# PROVIDED PASSAGE
Certain aspects of the law are etched in stone says Detroit activist 
Tim Beck, who had a hand in writing the state law. Clearly, a patient 
registered with the state can grow plants for personal use, and 
caregivers can grow for their specified patients. Beyond that, many 
aspects of the law are as gray as smoke. The Oakland Press quoted 
Oakland County Undersheriff Michael McCabe saying, "There is 
currently no place in the state of Michigan to legally purchase 
medical marijuana."

Beck disagrees. There may be no place where it can be legally sold, 
he contends, but patients, according to his reading of the law he 
helped write, can buy their medicine anywhere they can obtain it. It 
is only the sellers who run the risk of prosecution if they are not 
caregivers supplying one of their patients.

Aside from the arcane split hairs that will get sorted out in the 
courts, there is the big picture. And according to Bouchard, that big 
picture doesn't include Cheech and Chong movies, which he took pains 
to point out that, in his view, Michigan wants no part of.

But, as Jeffrey Perlman, a lawyer representing two of people busted 
last week, points out, dozens of cops were involved in the raids. Is 
this really how we want ever-dwindling resources to be spent?

# LIST OF TASKS
**1)** Could you reproduce the Michigan medical marijuana article from "But, as Jeffrey" to "to be spent?"?
**2)** Can you resume the Michigan medical marijuana article and carry it on past its final sentence?

# MATERIAL PROVIDED
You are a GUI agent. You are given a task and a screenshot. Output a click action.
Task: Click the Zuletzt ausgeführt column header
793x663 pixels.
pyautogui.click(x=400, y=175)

# ANSWERS FOR THIS EXERCISE
**1)**
But, as Jeffrey Perlman, a lawyer representing two of people busted 
last week, points out, dozens of cops were involved in the raids. Is 
this really how we want ever-dwindling resources to be spent?

**2)**
Granted, it seems reasonable for municipalities to establish zoning 
ordinances governing where compassion clubs or dispensaries can be 
located. The same goes for larger grow operations. As weed-friendly 
as this column might be, we wouldn't want someone opening a club next 
to our home.

What strikes us as particularly schizophrenic is that one of the 
places busted last week, Clinical Relief in Ferndale, was operating 
in a city that only last week saw its City Council amend its zoning 
ordinances to allow for medical marijuana businesses at specified 
areas. As the Macomb Daily reported, Ferndale Police Chief Timothy 
Collins had toured the clinic shortly after it opened and said at the 
time it appeared to be operating within legal guidelines.

What the hell? One cop says, "Go ahead, you're legal," and another 
slaps cuffs on you and throws you in the slammer. It makes you wonder 
who's really been hitting the pipe.

And then you have Bouchard, a guy who still has to be stinging from 
getting thrashed at the polls in a wildly failed attempt to become 
the state's Republican gubernatorial candidate, telling reporters this:

"We don't want to deal with all this at all if it's within the scope 
of the law. It's going to divert a lot of precious resources from 
things we could and should be doing. This is not something we should 
be spending a lot of time and money on."

Well, then, why do it?

We are, after all, talking about a plant. A plant that helps people 
who are sick.

Our mind is boggled, and it's not from weed.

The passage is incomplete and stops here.